=== Begin Enclosure ===
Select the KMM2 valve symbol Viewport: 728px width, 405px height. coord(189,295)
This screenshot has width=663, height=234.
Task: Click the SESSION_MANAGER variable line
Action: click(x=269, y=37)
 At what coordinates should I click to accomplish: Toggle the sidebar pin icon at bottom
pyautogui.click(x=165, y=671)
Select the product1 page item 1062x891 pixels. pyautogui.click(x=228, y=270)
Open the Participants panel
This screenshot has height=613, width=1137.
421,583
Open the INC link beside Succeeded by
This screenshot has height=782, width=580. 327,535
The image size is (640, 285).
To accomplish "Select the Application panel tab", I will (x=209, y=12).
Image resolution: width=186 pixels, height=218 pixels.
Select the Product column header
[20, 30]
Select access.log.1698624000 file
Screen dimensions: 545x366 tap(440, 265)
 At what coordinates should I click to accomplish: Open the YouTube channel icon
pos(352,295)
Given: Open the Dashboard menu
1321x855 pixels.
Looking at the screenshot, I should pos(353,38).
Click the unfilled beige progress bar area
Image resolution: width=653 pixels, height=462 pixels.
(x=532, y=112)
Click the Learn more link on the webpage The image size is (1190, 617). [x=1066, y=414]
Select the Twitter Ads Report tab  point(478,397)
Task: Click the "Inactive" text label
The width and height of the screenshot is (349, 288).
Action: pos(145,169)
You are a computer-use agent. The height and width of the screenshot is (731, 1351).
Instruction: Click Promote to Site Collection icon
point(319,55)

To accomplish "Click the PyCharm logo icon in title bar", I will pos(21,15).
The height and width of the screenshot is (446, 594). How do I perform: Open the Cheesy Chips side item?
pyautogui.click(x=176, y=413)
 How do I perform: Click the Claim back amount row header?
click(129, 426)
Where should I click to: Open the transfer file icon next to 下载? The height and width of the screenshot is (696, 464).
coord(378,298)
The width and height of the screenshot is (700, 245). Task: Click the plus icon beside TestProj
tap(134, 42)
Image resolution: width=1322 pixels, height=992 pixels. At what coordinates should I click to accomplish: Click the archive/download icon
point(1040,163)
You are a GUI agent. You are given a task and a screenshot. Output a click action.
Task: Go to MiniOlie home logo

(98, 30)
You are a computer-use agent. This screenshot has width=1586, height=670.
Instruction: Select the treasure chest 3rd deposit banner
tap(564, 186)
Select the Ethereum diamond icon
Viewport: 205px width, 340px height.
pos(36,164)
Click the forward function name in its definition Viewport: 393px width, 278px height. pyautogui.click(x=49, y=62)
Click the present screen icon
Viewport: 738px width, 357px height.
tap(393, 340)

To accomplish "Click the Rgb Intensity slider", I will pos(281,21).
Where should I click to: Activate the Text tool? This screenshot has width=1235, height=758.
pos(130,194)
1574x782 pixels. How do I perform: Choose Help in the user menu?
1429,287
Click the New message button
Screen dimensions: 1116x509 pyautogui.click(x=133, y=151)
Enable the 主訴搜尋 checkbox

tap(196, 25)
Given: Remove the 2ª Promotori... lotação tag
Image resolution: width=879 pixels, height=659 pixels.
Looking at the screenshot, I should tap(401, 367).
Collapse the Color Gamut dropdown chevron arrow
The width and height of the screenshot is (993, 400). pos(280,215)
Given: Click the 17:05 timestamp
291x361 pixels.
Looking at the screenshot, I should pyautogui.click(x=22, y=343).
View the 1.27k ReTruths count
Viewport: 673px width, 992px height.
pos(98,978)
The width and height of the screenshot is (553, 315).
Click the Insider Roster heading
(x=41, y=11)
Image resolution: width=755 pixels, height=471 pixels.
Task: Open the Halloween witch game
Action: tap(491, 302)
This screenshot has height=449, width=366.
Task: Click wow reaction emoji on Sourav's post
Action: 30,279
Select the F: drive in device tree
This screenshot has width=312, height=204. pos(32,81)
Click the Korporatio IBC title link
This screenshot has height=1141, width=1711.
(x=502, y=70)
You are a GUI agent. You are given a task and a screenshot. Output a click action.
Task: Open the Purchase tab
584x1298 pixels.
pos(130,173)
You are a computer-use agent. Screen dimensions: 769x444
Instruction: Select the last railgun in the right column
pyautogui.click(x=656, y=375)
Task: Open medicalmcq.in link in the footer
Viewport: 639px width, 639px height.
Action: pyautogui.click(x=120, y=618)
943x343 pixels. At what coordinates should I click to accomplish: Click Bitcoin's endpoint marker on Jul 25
=== End Enclosure ===
The required output is the entries from their opening line through the line holding "Select the Twitter", repeated exactly, with both end lines kept.

Select the KMM2 valve symbol Viewport: 728px width, 405px height. coord(189,295)
This screenshot has width=663, height=234.
Task: Click the SESSION_MANAGER variable line
Action: click(x=269, y=37)
 At what coordinates should I click to accomplish: Toggle the sidebar pin icon at bottom
pyautogui.click(x=165, y=671)
Select the product1 page item 1062x891 pixels. pyautogui.click(x=228, y=270)
Open the Participants panel
This screenshot has height=613, width=1137.
421,583
Open the INC link beside Succeeded by
This screenshot has height=782, width=580. 327,535
The image size is (640, 285).
To accomplish "Select the Application panel tab", I will (x=209, y=12).
Image resolution: width=186 pixels, height=218 pixels.
Select the Product column header
[20, 30]
Select access.log.1698624000 file
Screen dimensions: 545x366 tap(440, 265)
 At what coordinates should I click to accomplish: Open the YouTube channel icon
pos(352,295)
Given: Open the Dashboard menu
1321x855 pixels.
Looking at the screenshot, I should pos(353,38).
Click the unfilled beige progress bar area
Image resolution: width=653 pixels, height=462 pixels.
(x=532, y=112)
Click the Learn more link on the webpage The image size is (1190, 617). [x=1066, y=414]
Select the Twitter Ads Report tab  point(478,397)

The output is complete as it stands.